* _SOURCE TEXT_:
══════
Figure 9.5 shows an example of using this sampling method for alpha matting. Given the input image and the specified trimap as shown in Figure 9.5a, the alpha matte ${\bar{α}}_{i}$ computed using Equation 9.24, and the confidence map ${\bar{f}}_{i}$ computed using Equation 9.25 are visualized in Figure 9.5b and 9.5c. The final alpha matte of the Robust Matting algorithm after minimizing the energy function in Equation 9.40 is shown in Figure 9.5d.

Based on the color sampling method described above, Rhemann et al. [24] proposed an improved sampling procedure for defining the node weight. In Wang and Cohen’s work, foreground and background samples are selected solely based on their spatial distances to υ_i, without considering the underlying image structures. To improve this, Rhemann et al. proposed to select foreground samples based on their geodesic distances [25] to υ_i in the image space. This distance measure encourages the foreground samples to not only be close to υ_i spatially, but also belong to the same connected image component as υ_i. In this approach, a confidence function that is slightly different from Equation 9.25 is defined as:

$f_{2} (c_{k}^{f}, c_{l}^{b}) = \exp (- \frac{R_{d} (c_{k}^{f}, c_{l}^{b}) \cdot γ^{'} (c_{k}^{f}) \cdot γ^{'} (c_{l}^{b})}{σ_{c}^{2}}),$

(9.28)

where the sample weights are defined as

${\begin{matrix} γ^{'} (c_{k}^{f}) & = \exp (- \frac{\max_{k} ({‖ c_{k}^{f} - c_{i} ‖}^{2})}{{‖ c_{k}^{f} - c_{i} ‖}^{2}}), \\ γ^{'} (c_{l}^{b}) & = \exp (- \frac{\max_{k} ({‖ c_{l}^{b} - c_{i} ‖}^{2})}{{‖ c_{l}^{b} - c_{i} ‖}^{2}}) . \end{matrix}$

(9.29)

Both sampling procedures described above exhaustively examine every possible combination of foreground and background samples, thus their computational cost is high. For instance, if N (N = 20 in [2]) samples are collected for both the foreground and the background, N² pair evaluations have to be performed for every unknown pixel. To reduce the computational cost while maintaining the sampling accuracy, Gastal and Oliveira proposed a Shared Sampling method [26], which is motivated by the fact that pixels in a small neighborhood usually share the same attributes. This algorithm first selects at most k_g (a small number) foreground and background samples for each pixel, resulting in at most $k_{g}^{2}$ test pairs, from which the best pair is selected. The algorithm also makes sure that sample sets of neighboring pixels are disjoint. Then, in a small neighborhood of k_r pixels, each pixel analyzes the best choices of its k_r spatial neighbors, and chooses the best sample pair as its final decision. Thus, while in practice $k_{g}^{2} + k_{r}$ pair evaluations are performed for each pixel, due to the affinity among neighboring pixels, this is roughly equivalent to performing $k_{g}^{2} \times k_{r}$ pair evaluations. In their system, k_g and k_r are set to be 4 and 200, respectively, thus 4 × 4 + 200 = 216 pair evaluations can achieve the effect of evaluating 16 × 200 = 3200 pairs. Using this efficient sampling method plus some local smoothing postprocessing steps, Gastal and Oliveira developed a real-time matting system which achieves high accuracy on the publicly available online matting benchmark [27].
══════
* _SHORT TASK 1_:
In the alpha matting text, what values are k_g and k_r set to in Gastal and Oliveira's system?
* _SHORT TASK 2_:
Copy the passage of the alpha matting text starting at "Figure 9.5 shows" and ending at "in Figure 9.5d.".
The lines are separate material with no connection to the alpha matting text.

* _GIVEN INFORMATION_:
══════
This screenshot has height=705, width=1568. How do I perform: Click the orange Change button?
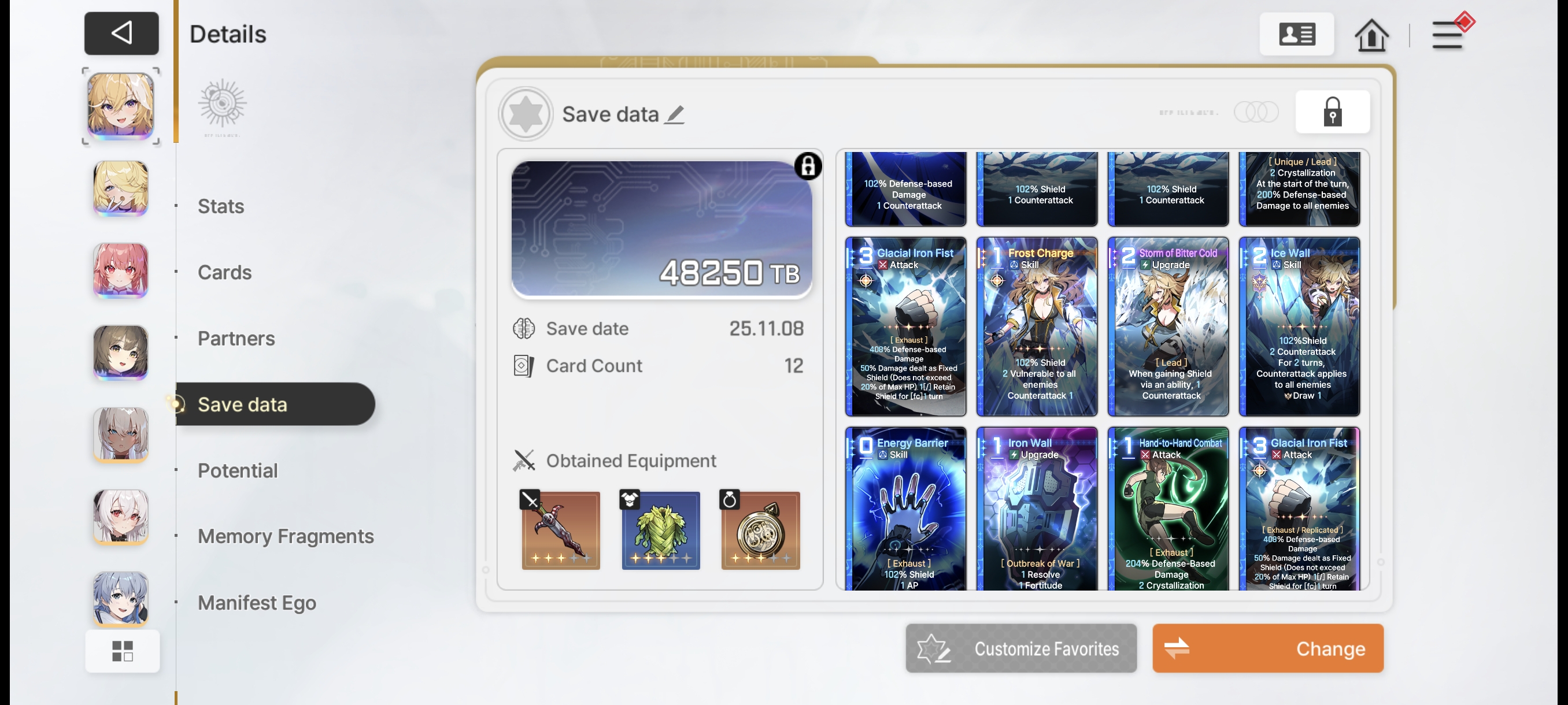pos(1268,648)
══════
* _FINAL ANSWER 1_:
k_g is set to 4 and k_r is set to 200.

* _FINAL ANSWER 2_:
Figure 9.5 shows an example of using this sampling method for alpha matting. Given the input image and the specified trimap as shown in Figure 9.5a, the alpha matte ${\bar{α}}_{i}$ computed using Equation 9.24, and the confidence map ${\bar{f}}_{i}$ computed using Equation 9.25 are visualized in Figure 9.5b and 9.5c. The final alpha matte of the Robust Matting algorithm after minimizing the energy function in Equation 9.40 is shown in Figure 9.5d.